Should he get out his gun? Even if he did, he’d never use it on Torin. So what was the point in drawing it?

“Calm down.” Kiernan latched on to Torin’s other arm, so that now he was straining to hold both of the young man’s hands. “I have the matchmaker working for me now too. I’ll be wed before summer’s end.”

Torin didn’t relent with his knives. “Having a woman, even having a wife, doesn’t stop men from taking advantage of innocents like Alannah.”

“Once I’m wed, I’ll never look at another woman again.” He intended to be as faithful as his da had been to his mam. As far as Kiernan was concerned, there was no other way.

Torin’s gaze bore into him.

“I vow it.” He was not only vowing it to Torin, he was vowing it to himself.

“That’s all well and good, Mr. Shanahan. But what’s to stop you now from using my sister before you get married?”

“My respect for her.”

“I’ve heard about your reputation with women.”

“You don’t know anything.” Kiernan spat the words.

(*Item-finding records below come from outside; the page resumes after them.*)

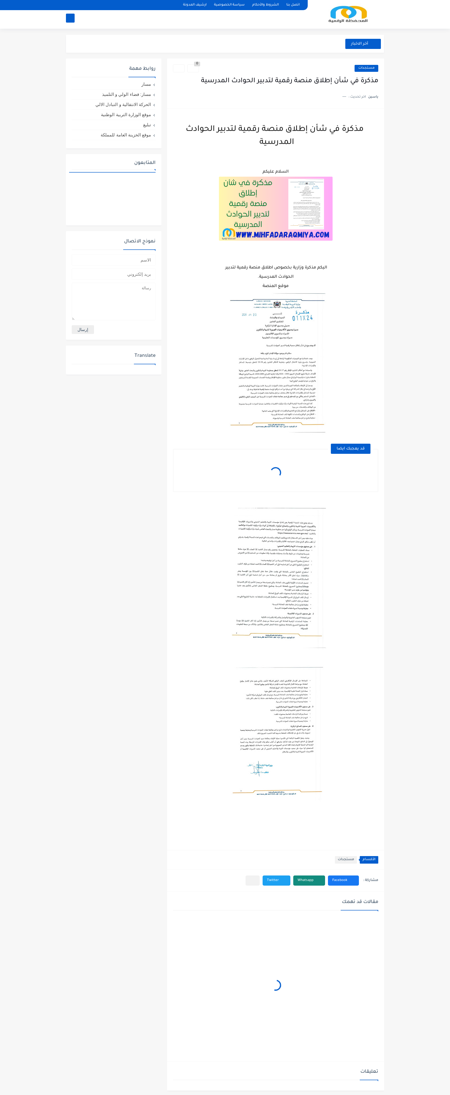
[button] (343, 880)
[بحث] (70, 19)
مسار (146, 84)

After another long few seconds, Torin dropped both hands and slipped his knives back into their sheaths, one in his boot and one at his hip. He glanced around, and seeing that they were still alone, he pressed in close again. “If you lay a finger on Alannah, I’ll cut it off first, then I’ll kill you.”

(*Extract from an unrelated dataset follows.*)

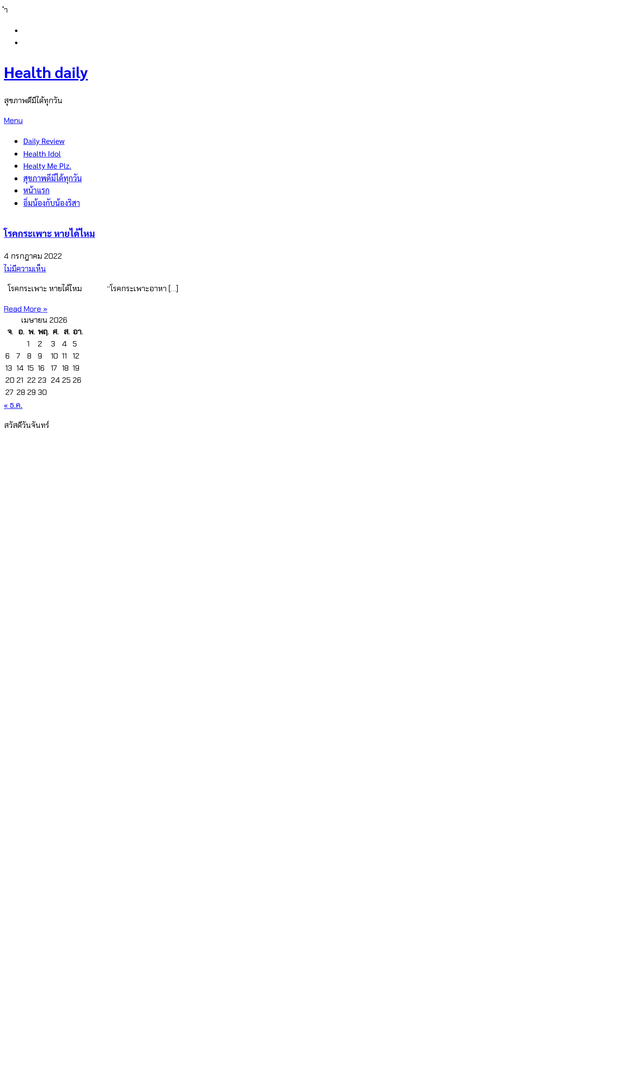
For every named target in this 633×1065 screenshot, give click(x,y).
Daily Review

Kiernan shoved Torin, but didn’t respond. What could he say? Of course he wasn’t planning to touch Alannah. But he wasn’t perfect.

Torin took several more steps away. “Don’t think I won’t do it, because I will.”

“I realize that.”

“Good.” Torin shook his shoulders as if shaking off the incident.

Kiernan shook it off too. He wouldn’t hold the knife threat against Torin. How could he, when he was actually relieved to know that Torin wouldn’t allow anyone to take advantage of Alannah, at least not without paying for it?

Even so, Kiernan had put up with enough threats for one morning. He spun on his heel and began to walk away.

“She’ll be safest married,” Torin called after him. “And you know it.”

Kiernan didn’t respond. Torin was probably right. Alannah would be safe from Shaw ... and from any other man who tried to use her, including him.

Aye, he’d deserved Torin’s warning not to lay a finger on Alannah, and he’d do well to heed it.

9

She wasn’t watching for Kiernan’s return. She really wasn’t.

Even so, at the thudding of a horse’s hooves on the lane in front of the house, Alannah halted in the backyard and set down the bucket of water she’d been hefting from the well to the kitchen.

She wiped a sleeve across her forehead, the early evening still warm. Then she tucked several loose strands of hair into her braid before brushing at the stains upon her apron and straightening it as best she could.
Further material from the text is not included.